* [What you should do] Reproduce exactly the run of lines that begins with the one containing "Task: Switch to" and ends with the last line of the records, omitting pictures.

* [Data]
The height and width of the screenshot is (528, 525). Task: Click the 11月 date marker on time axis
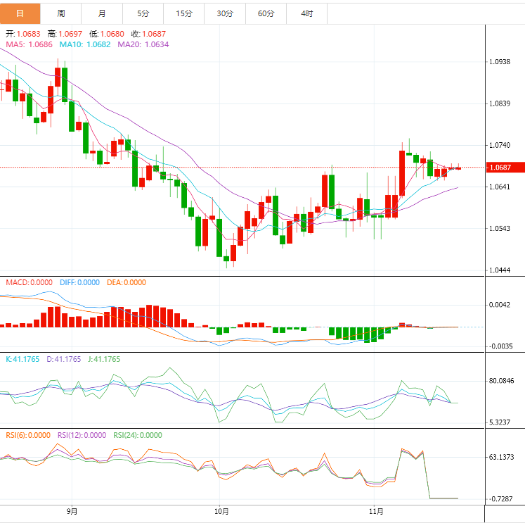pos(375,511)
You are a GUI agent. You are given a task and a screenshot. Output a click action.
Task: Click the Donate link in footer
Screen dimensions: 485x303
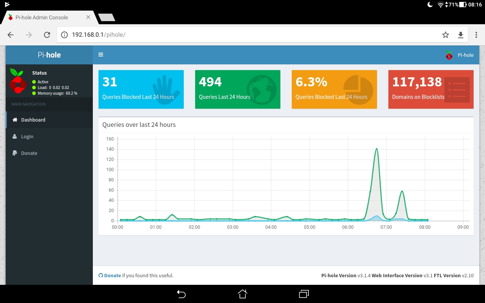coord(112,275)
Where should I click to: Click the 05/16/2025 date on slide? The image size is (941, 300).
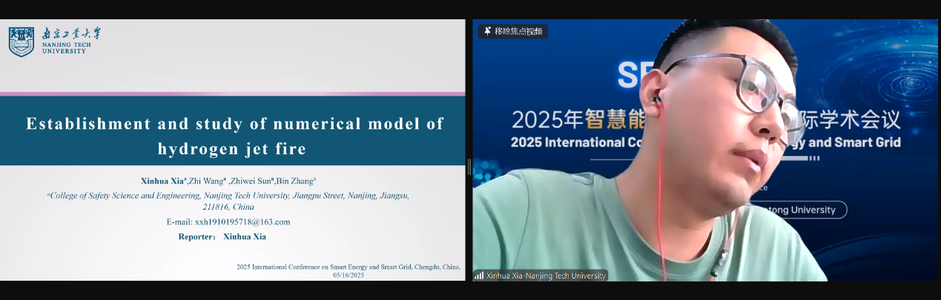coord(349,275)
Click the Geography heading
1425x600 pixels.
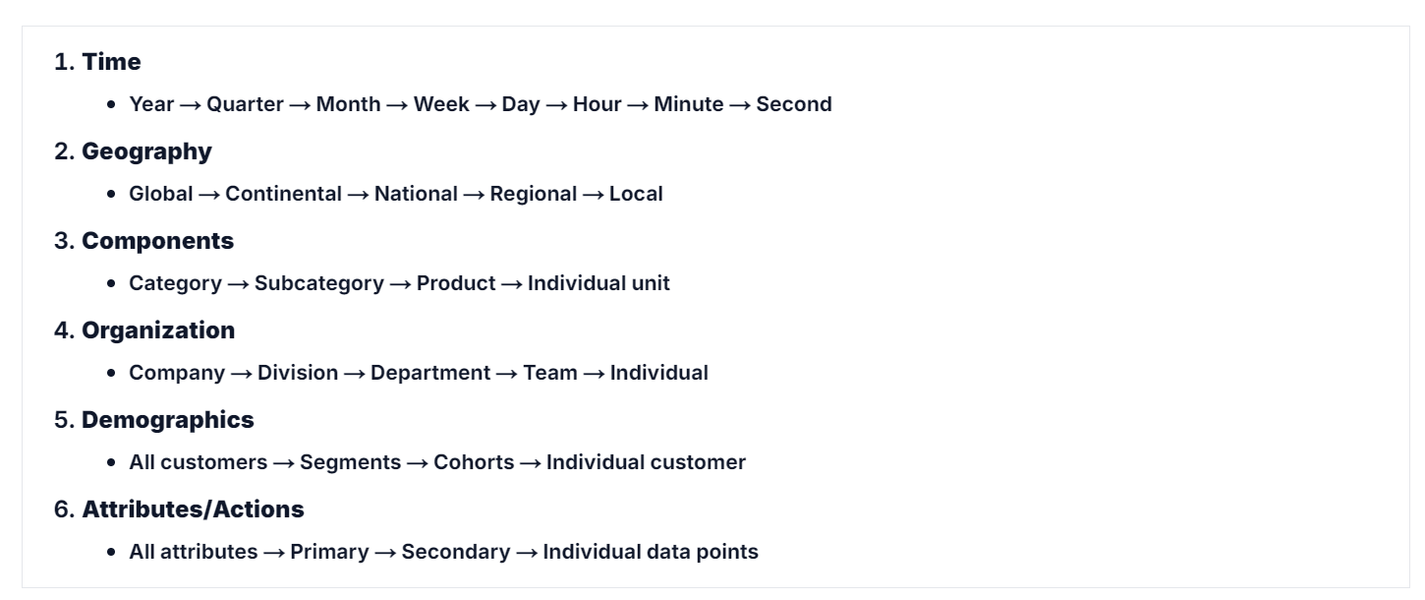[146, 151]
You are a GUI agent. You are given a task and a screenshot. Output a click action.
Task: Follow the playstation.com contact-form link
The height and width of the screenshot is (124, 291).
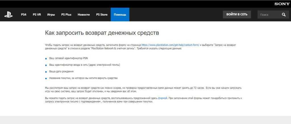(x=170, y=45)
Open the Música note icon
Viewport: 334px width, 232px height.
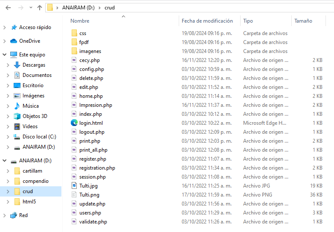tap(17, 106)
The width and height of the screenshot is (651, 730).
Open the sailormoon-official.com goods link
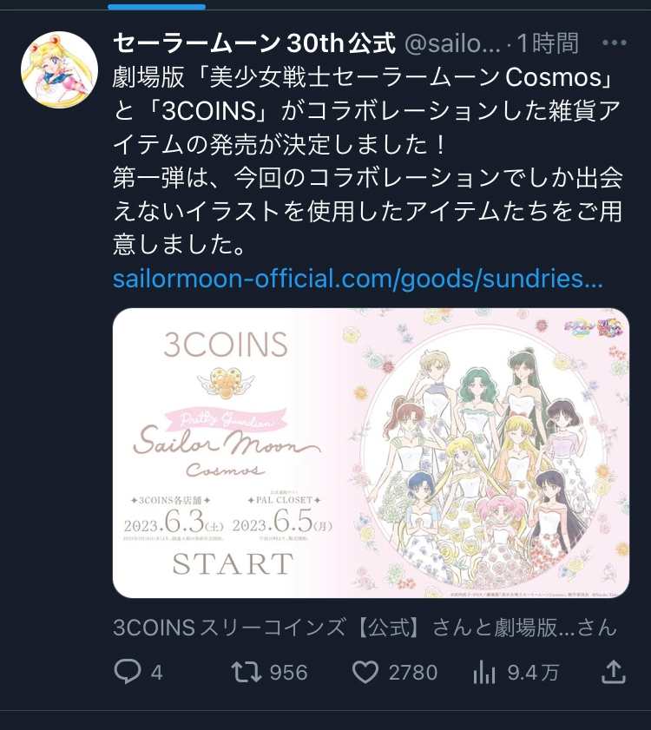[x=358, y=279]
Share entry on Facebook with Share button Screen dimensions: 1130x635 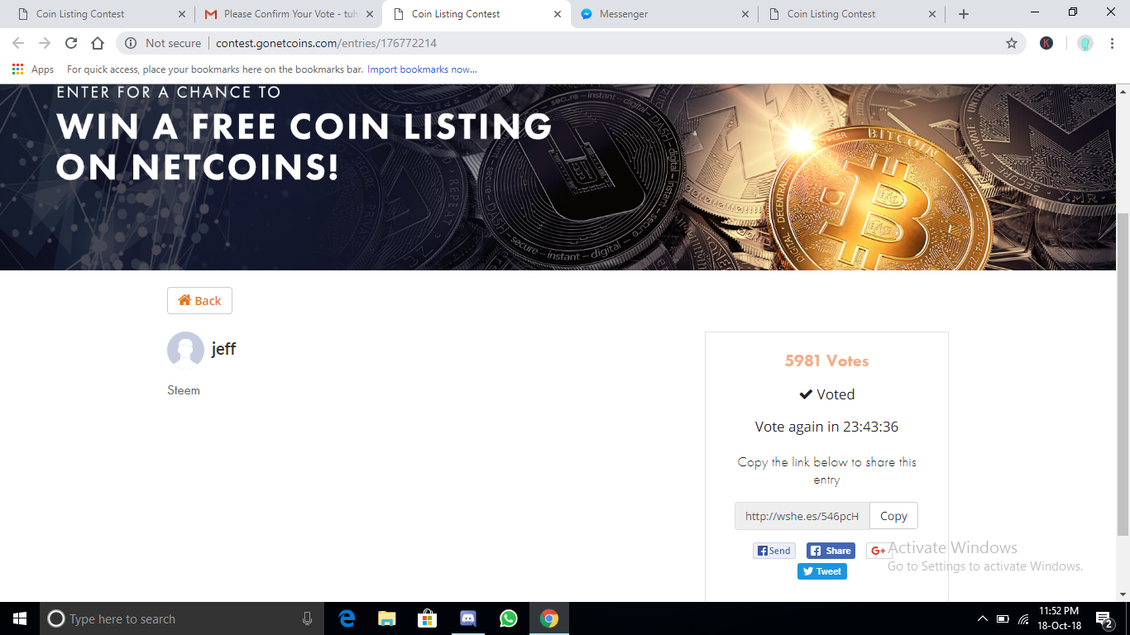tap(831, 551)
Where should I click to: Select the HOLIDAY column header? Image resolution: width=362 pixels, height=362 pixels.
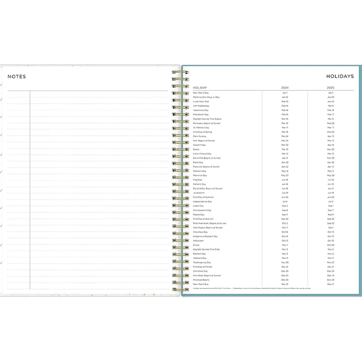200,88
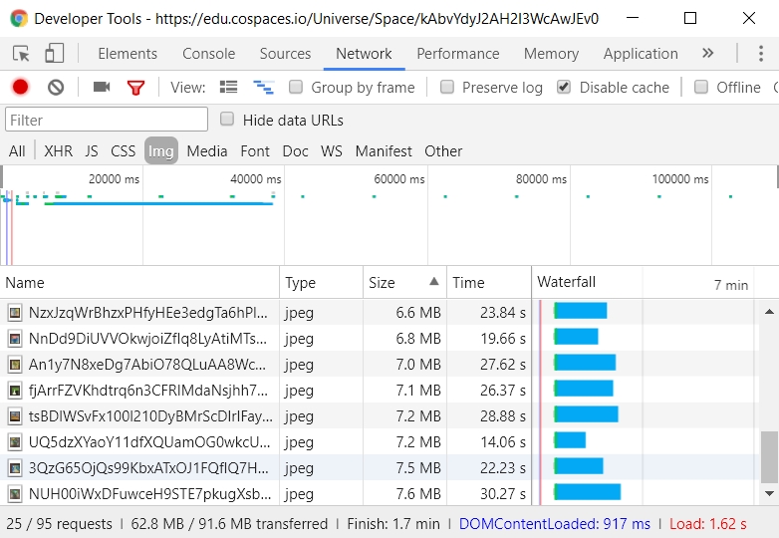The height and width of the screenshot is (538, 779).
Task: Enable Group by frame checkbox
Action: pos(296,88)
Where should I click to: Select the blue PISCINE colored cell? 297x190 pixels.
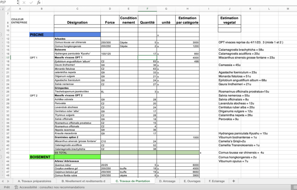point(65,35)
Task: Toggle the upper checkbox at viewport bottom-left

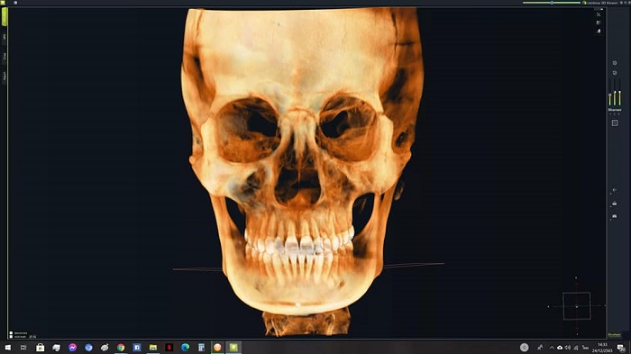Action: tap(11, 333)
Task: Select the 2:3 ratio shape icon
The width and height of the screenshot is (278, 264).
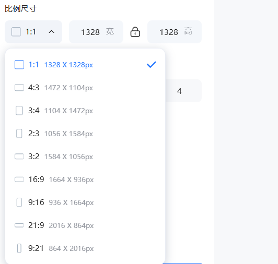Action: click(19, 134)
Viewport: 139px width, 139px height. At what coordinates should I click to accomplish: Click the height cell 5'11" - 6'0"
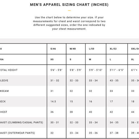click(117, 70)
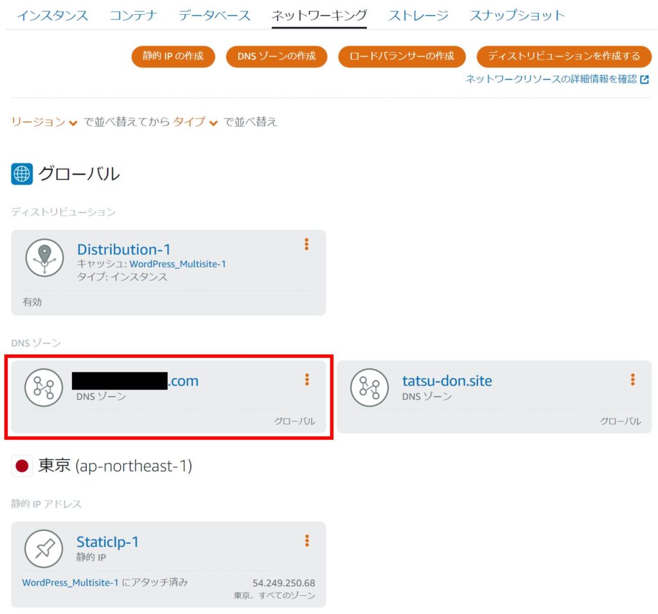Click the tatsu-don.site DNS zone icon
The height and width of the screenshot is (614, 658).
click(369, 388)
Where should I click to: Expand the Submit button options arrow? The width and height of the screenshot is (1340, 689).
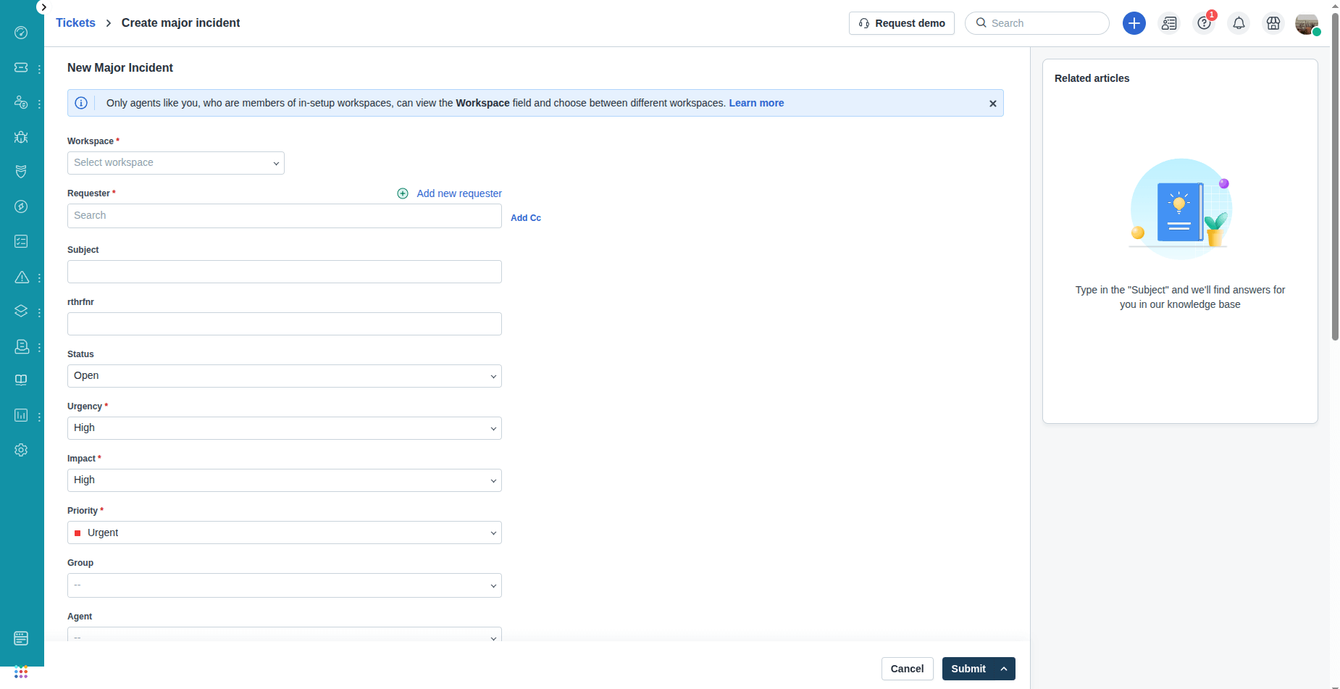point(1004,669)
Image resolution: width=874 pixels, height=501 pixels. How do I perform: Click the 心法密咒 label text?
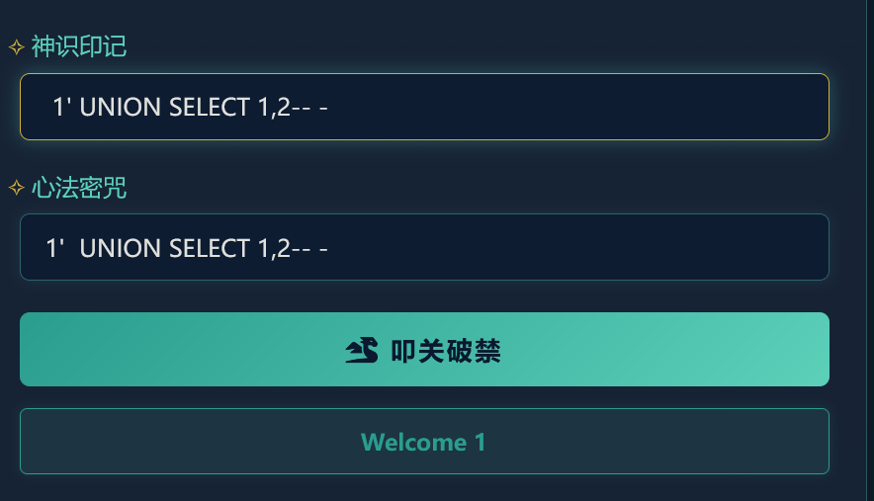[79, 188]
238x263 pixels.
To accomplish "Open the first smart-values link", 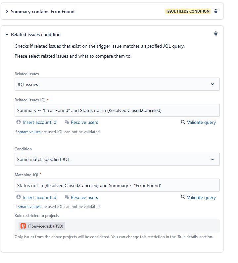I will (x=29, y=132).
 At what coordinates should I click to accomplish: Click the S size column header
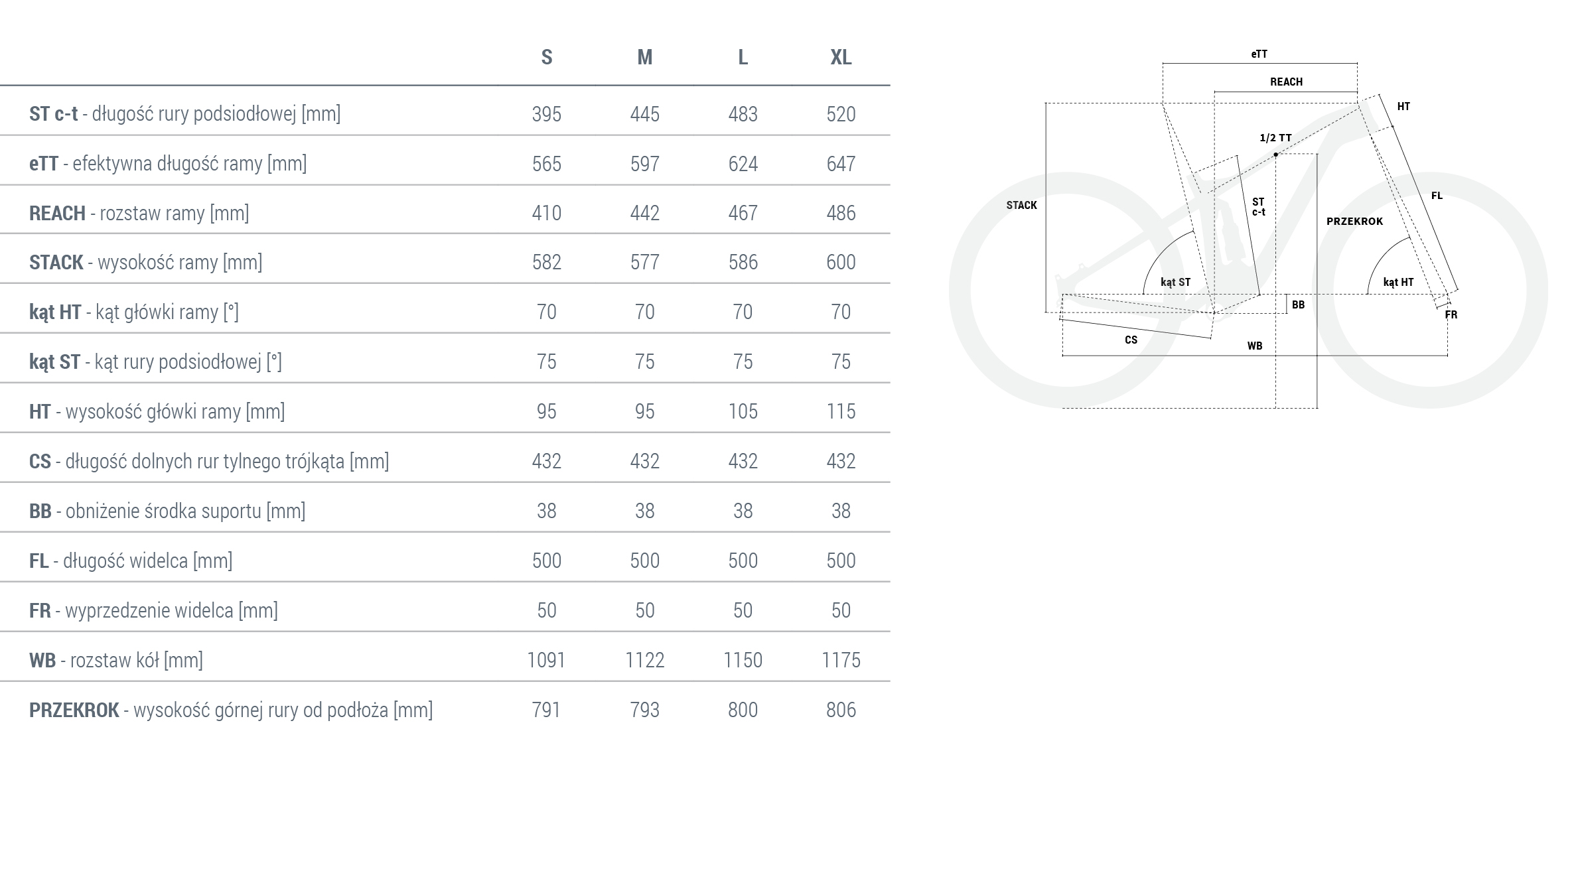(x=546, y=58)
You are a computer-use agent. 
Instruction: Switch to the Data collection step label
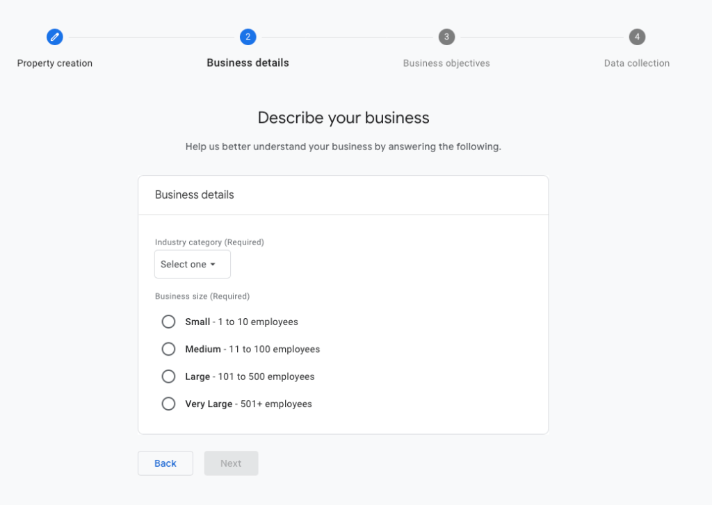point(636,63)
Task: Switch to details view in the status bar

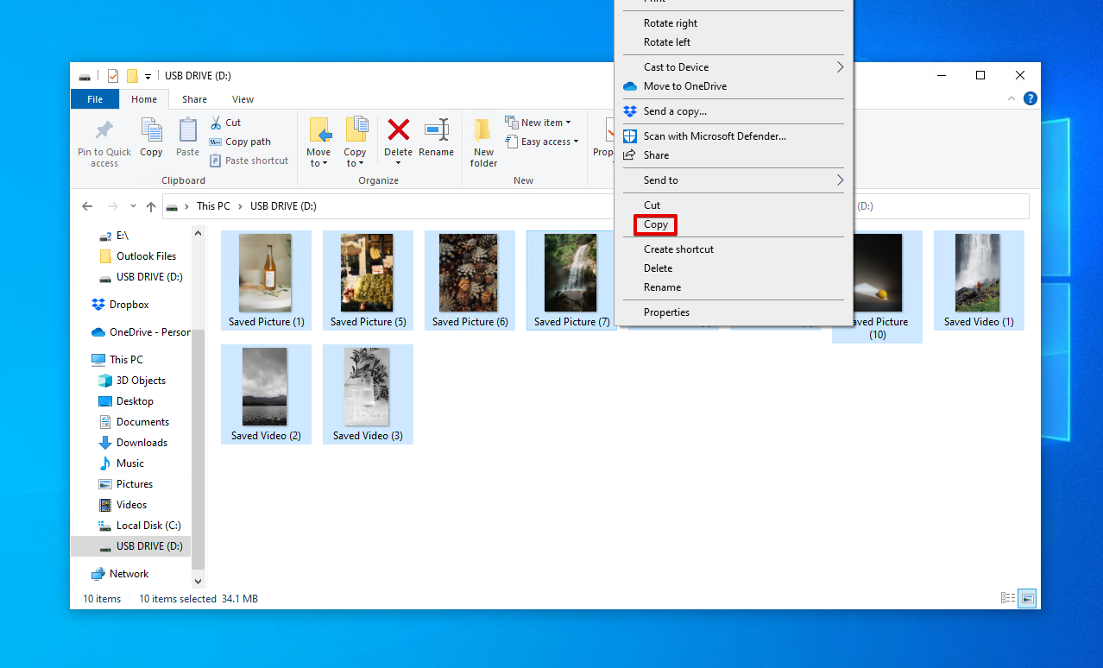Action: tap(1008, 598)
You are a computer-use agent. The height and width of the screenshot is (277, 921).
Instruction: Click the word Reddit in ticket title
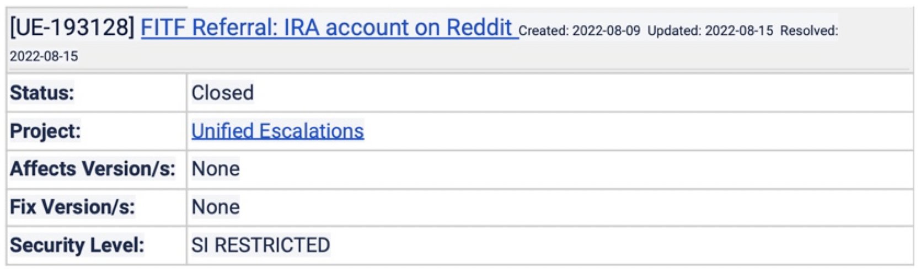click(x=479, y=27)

* [Response]
Task: Switch to details view in the status bar

Action: tap(1008, 598)
You are a computer-use agent. The height and width of the screenshot is (277, 921).
Instruction: Click the word Reddit in ticket title
click(x=479, y=27)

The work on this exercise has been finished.